Wednesday 30 October 2013

The legenday Joe King passes away at the age of 90

In his last email to me just two weeks before he died, Joe King signed off as “the ageless one.”

Joe King

King, a well known  Jewish journalist, author, communications guru, fundraiser and former member of the Canadian Royal Air Force, passed away suddenly on October 26 at the age of 90. He was a tireless worker until his last breath, each day refusing to accept the word “retirement” and undertaking one different project after another. I must say, even at 90 Joe left us way too soon.

A native of Toronto, King’s professional career took him to the four corners of the world, but particularly to the Middle East (19 visits in war and peace). His major publications included a trilogy on Montreal Jewish history (From the Ghetto to the Main,   Baron Byng to Bagels and  Fabled City), The Jewish Contribution to the Modern World  and  The Case for Israel as a handbook and DVD.  

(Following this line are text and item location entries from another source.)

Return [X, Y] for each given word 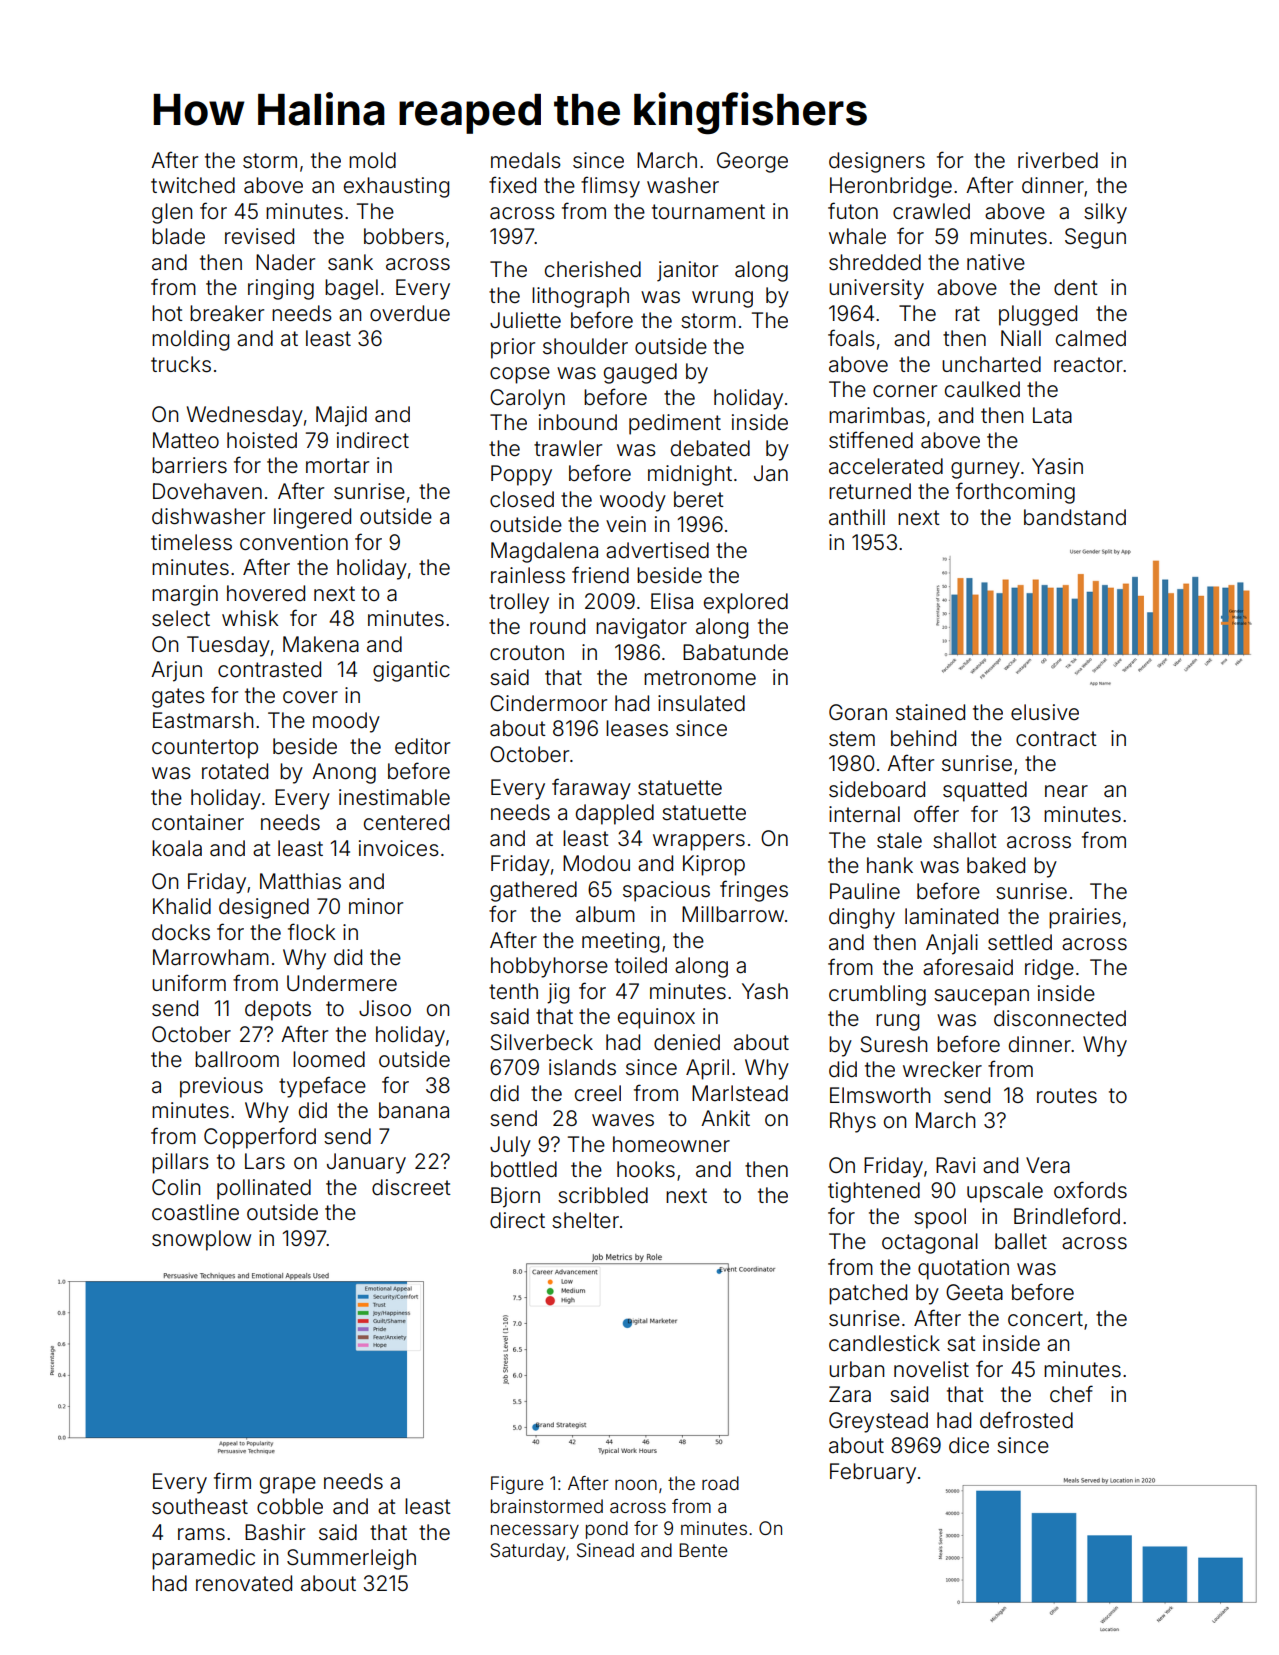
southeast [200, 1506]
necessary [535, 1531]
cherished [593, 269]
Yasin [1057, 466]
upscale [1005, 1192]
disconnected [1060, 1018]
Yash [765, 991]
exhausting [396, 187]
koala [177, 848]
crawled [931, 211]
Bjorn [515, 1197]
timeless [191, 542]
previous [221, 1087]
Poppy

King may have been best known for the decades he spent as the communications director for the local Jewish Federation of Community Service. Then known as Allied Jewish Community Services, King reportedly retired in 1988. He subsequently resurfaced as a communications advisor for several organizations and then assumed the role of executive director of the Canadian Friends of Tel Aviv University.  He remained at that post until about 15 years ago, moving on to dedicate himself to writing books and giving lectures. King was a familiar site around town, walking the streets with his small brief case. His press releases went out fast and furiously, usually written at 4 a.m.

The Jewish Public Library’s archivist-emeritus, Eiran Harris, once wrote that “every Jewish community should have a Joe King book written about it.”

Dubbed  the “Historian of Jewish Montreal,”   King poured 40 years of research into his book book From the Ghetto to the Main.  In 30 chapters, his research has turned up sensational findings on the Canadians who schemed to prevent Jews from escaping Hitler’s Europe while assisting war criminals to enter Canada. In one instance, he found that, when the French government sent a warship to bring a convicted (in absentia) killer of Jewish children back to justice, he was tipped off by a Canadian prime minister and fled.

King’s career began with The Canadian Press News Agency and then their broadcasting division, Press News, with a time-out to serve in the Royal Canadian Air Force in World War II. He was a pioneer in television public affairs broadcasting and, at CJCHTV, Halifax, originated with the support of Senator Findley MacDonald, the hour long television news and public affairs telecast. He was one of the first public affairs broadcasters on Canadian television, a co-founder of the CTV station in Halifax (CJCH-TV), and came to Montreal in 1960 to work at CFCF Radio and Television, in part because of the city's much larger Jewish community.  King  met and interviewed some of the most important individuals in history, Canadian, Israeli and world. He researched, wrote and hosted a television documentary, Cosmonaut and Capitalist, with the world's first spaceman Yuri Gagarin and Cyrus Eaton, who sought to build bridges between the United States and the Soviet Union during the Cold War.

Only last May King launched a trio of handbooks, a “mini-reference library”  in the fight against anti-Semitism and the campaign to destroy Israel. Federal cabinet minister Jason Kenney attended as a guest speaker.

“Joe was a remarkable man of prodigious talent,” commented Beth Israel Beth Aaron Congregation’s Rabbi Reuben Poupko. “His breadth of knowledge and experience was breathtaking. The Montreal community has suffered an immeasurable loss, and the Jewish People a brave defender.”

Federal Citizenship Judge Barbara Seal, who worked with King at the Canadian Friends of Tel Aviv University, said, “Joe was a source of great knowledge. He loved nothing more than imparting this knowledge to others. His kindness and generosity was evident in the pride he took in the achievements of others and celebrating their successes.”

Former Quebec Justice Minister Herbert Marx and his wife Eva were close to King. “We remember Joe for his dedication, hard work and imagination, all laced with his delightful sense of humour and fun,” said Herbert Marx. “ We got to know him when he was executive director of Canadian Friends of Tel Aviv University.  As such, he led groups to Israel and we were fortunate to be part of his missions.  He always did much research and planned our trips meticulously.  We remember many special visits, but one stands out. We went to Jordan and viewed the promised land from Mount Nebo, where our forefather Moses stood to view the land of milk and honey, a land he was forbidden to enter.  It was a landscape and a sight we all remember.  As well, every morning when we boarded our sight-seeing bus, Joe read to us excerpts from the Montreal Gazette, keeping us up to date on home news from the previous day.  He also always carried a carefully wrapped gift for one or another of our Israeli hosts.  Joe was thoughtful, caring, well-informed; these were gifts that did not need wrapping.  His many books and articles will live on after his sad passing, but Joe  as a person was a treasure in our community and he will be sadly missed.”